Segment Open

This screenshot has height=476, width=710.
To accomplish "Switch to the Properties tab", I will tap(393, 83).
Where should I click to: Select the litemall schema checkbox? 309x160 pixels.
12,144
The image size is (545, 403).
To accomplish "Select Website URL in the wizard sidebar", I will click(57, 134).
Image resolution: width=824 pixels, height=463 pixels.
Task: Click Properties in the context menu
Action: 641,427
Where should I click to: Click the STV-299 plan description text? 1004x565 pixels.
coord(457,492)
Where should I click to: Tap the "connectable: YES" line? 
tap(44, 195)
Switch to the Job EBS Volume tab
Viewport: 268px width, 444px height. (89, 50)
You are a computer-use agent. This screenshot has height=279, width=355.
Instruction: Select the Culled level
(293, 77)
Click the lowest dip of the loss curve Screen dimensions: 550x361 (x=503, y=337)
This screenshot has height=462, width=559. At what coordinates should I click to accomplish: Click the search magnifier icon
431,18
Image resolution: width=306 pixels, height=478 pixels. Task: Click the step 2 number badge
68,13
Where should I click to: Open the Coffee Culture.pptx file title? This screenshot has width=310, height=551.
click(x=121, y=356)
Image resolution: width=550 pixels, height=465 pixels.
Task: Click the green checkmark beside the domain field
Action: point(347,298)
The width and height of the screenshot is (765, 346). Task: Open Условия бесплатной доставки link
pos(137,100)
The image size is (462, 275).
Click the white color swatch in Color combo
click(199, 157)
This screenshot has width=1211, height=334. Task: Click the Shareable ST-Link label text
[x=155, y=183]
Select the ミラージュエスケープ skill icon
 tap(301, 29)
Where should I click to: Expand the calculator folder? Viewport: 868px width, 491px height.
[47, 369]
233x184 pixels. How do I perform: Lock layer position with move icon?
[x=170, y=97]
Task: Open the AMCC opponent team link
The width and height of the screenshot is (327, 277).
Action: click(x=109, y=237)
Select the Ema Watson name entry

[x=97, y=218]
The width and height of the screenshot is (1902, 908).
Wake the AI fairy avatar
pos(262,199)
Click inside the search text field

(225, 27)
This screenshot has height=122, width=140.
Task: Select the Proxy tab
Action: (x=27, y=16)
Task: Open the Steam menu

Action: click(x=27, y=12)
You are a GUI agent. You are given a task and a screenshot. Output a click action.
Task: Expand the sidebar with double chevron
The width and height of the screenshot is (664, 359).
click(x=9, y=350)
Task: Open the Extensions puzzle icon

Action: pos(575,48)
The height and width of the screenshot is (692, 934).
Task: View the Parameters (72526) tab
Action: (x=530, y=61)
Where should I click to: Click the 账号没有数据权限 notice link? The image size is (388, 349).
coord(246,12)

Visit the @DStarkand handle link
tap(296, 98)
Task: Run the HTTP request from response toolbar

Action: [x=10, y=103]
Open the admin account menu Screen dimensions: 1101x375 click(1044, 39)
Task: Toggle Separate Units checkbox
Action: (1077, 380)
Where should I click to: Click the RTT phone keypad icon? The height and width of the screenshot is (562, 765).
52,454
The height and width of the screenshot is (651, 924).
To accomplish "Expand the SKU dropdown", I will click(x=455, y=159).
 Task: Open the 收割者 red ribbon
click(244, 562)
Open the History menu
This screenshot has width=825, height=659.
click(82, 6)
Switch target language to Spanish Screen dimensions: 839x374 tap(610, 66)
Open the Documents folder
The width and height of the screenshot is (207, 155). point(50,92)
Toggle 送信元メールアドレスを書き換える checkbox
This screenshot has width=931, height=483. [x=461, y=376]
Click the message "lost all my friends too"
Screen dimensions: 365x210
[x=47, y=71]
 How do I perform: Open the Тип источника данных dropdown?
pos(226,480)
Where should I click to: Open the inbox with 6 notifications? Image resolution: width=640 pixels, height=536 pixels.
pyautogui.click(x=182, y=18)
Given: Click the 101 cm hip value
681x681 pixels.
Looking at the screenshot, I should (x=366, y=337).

Segment Closed

» **Your instructions**
Which lines of the records above hold the word "agent"? Copy each one out.

» **Reply**
You are a computer-use agent. This screenshot has height=279, width=355.
You are a GUI agent. You are given a task and a screenshot. Output a click action.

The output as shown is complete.